# Given text
Wow, here it is December 1, and I haven’t purchased a single Christmas gift. I didn’t leave the Thanksgiving dinner table and head to the mall. I didn’t set my alarm for o-dark-thirty the next morning so I could join the Black Friday throngs standing in line to save a few bucks. And now my Cyber Monday virtual shopping carts are empty.
Many years ago my brothers and I, along with our spouses, decided to stop buying gifts for each other. Every Thanksgiving, we’d each write our name on a slip of paper and put it in a bowl. Then we’d draw a name and that would be the only one of the six of us we bought a gift for. $50 limit. In addition to that gift, my husband and I bought presents for each other, our parents, a niece, a grandniece, and a couple of friends. Pretty simple.
This plan worked well for several years but, after awhile, even the one gift seemed silly. The $50 gift price limit soon became a gift card exchange which didn’t feel very personal… or needed. So, a few years ago, the six of us decided to stop exchanging gifts with each altogether. Now, with my parents’ passing my husband’s and my gift list has dwindled down to just a few people. For the most part, we don’t even exchange gifts with each other. Sometimes we’ll buy each other little things for fun, and we can usually identify an upcoming trip or a household need that becomes our joint “gift” to each other, but usually there’s not much under the Christmas tree… if we even have a Christmas tree.

# Records for this exercise
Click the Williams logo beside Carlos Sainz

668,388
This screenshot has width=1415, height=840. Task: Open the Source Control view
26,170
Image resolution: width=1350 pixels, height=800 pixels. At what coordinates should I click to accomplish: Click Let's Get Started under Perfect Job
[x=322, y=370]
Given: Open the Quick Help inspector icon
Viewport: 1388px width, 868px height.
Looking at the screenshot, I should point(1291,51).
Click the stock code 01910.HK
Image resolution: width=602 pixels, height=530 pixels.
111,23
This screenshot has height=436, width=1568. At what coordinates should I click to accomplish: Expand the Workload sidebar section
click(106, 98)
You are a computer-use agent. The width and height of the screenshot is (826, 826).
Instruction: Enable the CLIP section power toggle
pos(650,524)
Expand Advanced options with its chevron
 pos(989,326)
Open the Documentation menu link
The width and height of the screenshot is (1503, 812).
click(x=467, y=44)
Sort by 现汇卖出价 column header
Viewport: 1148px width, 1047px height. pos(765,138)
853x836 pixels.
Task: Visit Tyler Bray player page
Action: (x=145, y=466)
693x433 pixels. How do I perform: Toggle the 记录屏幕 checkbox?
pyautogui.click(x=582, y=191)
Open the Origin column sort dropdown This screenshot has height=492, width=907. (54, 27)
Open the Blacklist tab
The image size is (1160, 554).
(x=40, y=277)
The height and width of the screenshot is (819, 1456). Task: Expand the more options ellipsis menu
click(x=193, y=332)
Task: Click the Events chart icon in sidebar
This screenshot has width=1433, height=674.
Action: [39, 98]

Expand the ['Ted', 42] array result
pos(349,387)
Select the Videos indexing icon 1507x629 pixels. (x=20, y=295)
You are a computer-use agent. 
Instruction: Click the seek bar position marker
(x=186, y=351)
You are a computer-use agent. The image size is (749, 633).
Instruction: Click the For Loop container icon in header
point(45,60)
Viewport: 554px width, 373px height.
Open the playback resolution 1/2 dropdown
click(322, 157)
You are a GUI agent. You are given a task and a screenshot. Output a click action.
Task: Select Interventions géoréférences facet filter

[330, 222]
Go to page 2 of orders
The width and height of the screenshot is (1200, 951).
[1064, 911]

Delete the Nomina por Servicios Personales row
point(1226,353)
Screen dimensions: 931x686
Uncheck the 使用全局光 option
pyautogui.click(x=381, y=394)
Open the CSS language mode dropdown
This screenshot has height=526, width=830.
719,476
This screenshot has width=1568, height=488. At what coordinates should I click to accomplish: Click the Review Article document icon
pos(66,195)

# What to do
[a] Arrange the rows as a JSON list of strings, one string per line and no blank lines, taking everything from the first line of the rows down to the line containing "Looking at the".
[b] Pick up the essay about cutting back on Christmas gifts where it stops and continue it.

# Expected results
[a]
[
  "Click the Williams logo beside Carlos Sainz",
  "668,388",
  "This screenshot has width=1415, height=840. Task: Open the Source Control view",
  "26,170",
  "Image resolution: width=1350 pixels, height=800 pixels. At what coordinates should I click to accomplish: Click Let's Get Started under Perfect Job",
  "[x=322, y=370]",
  "Given: Open the Quick Help inspector icon",
  "Viewport: 1388px width, 868px height.",
  "Looking at the screenshot, I should point(1291,51)."
]

[b]
These decisions have helped to change the holiday season for the better. I don’t experience the stress I used to because now I no longer am focused on buying PERFECT GIFTS. My husband and I can stroll the mall and enjoy the hustle and bustle and the lovely displays, but not get wrapped up in the craziness.
Do I sound like a bah humbug? I’m really not. I love the holiday lights, decorations, music (as long as it doesn’t start before Thanksgiving) and the parties. I don’t love the crass commercialism and the media-driven expectations. I’m also not against Christmas presents; if I happen to think of the perfect gift for someone, I’ll get it. If not, I don’t spend time running around desperately trying to find something. I’ve never been particularly religious but the whole idea of Christmas gifts seems odd to me anyway. Why is the focus on buying things for each other when the “reason for the season” is supposed to be about peace and joy?
In addition to the stress relief, our move away from buying and receiving presents has been beneficial in other ways. At this stage of our lives we are actively working on getting rid of “stuff.” Thanks to thrift stores, eBay, consignment shops, and the landfill, I finally feel like we’re making progress. No gifts means no more stuff. Besides, instead of a friend or loved one spending their time searching for THE PERFECT GIFT for me, I’d much prefer they give me the gift of time spent together, enjoying each other’s company.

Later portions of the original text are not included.